The Invisible Hijack: How FrostArmada Turned 18,000 Routers Into a Global Spy Network

In a sophisticated campaign codenamed FrostArmada, the threat research team at Black Lotus Labs (Lumen Technologies) has uncovered a massive operation by the Russian-linked actor Forest Blizzard. By exploiting the “fundamental internet technology” of DNS, the group turned thousands of everyday home and small-office routers into a global infrastructure for stealing high-value authentication credentials.

Just one day after the U.K. National Cyber Security Centre (NCSC) exposed one of their previous tools, Lumen observed “widespread router exploitation and DNS redirection beginning the next day”.

The FrostArmada campaign focused on compromising edge devices—notably MikroTik and TP-Link routers—to gain remote administrative access. Once inside, the operators modified the router’s default DNS settings to point toward actor-controlled Virtual Private Servers (VPS).

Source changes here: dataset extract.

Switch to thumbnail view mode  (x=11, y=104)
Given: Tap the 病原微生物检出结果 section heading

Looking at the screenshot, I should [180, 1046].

This technique created a nearly invisible attack chain:

• Local Propagation: Through DHCP, the malicious DNS changes were automatically pushed to every workstation on the router’s local network.
• Selective Redirection: The actor-controlled DNS server functioned normally for most requests, but when a user queried a “targeted Fully Qualified Domain Name (FQDN)”—typically associated with authentication services—it provided the IP address of an Attacker-in-the-Middle (AitM) node instead.
• Token Harvesting: This “redirection funneled victims to AitM infrastructure,” where attackers could intercept traffic and exfiltrate “authentication material such as OAuth tokens” even after the victim completed a multifactor challenge.

Lumen’s investigation revealed that Forest Blizzard utilized a dedicated “expansion team” to grow its malicious network. This cluster focused on exploiting new devices via common web interface ports, targeting a wide range of hardware from SOHO routers to “enterprise-grade firewalls like Fortinet”.

At its peak in December 2025, Lumen detected “over 18,000 unique IPs from at least 120 countries communicating with Forest Blizzard’s infrastructure”.

The FrostArmada campaign was far from random. The infrastructure was “exclusively operationalized by the Forest Blizzard threat actor and is used to conduct operations against targeted organizations aligned with that actor’s strategic interests”.

Key targets identified through global telemetry included:

• Government Agencies: Ministries of foreign affairs and national law enforcement in North Africa, Central America, and Southeast Asia.
• National Identity: A connection to a national identity platform in a European country.
• Infrastructure: Third-party IT, hosting providers, and smaller cloud service providers across Europe.

Black Lotus Labs warns that “a DNS setting change on a single router can quietly reroute an entire network’s authentication traffic”. Because this approach required “minimal end-user interaction,” the only sign of an ongoing attack might be a single pop-up warning about an untrusted connection.

Lumen Technologies, in collaboration with Microsoft, the FBI, and the DOJ, has since disrupted this infrastructure and taken it offline. However, the campaign serves as a stark reminder that even well-documented weaknesses in the DNS ecosystem remain “challenging to address on a global scale,” and securing unmanaged edge devices is paramount to protecting enterprise credentials.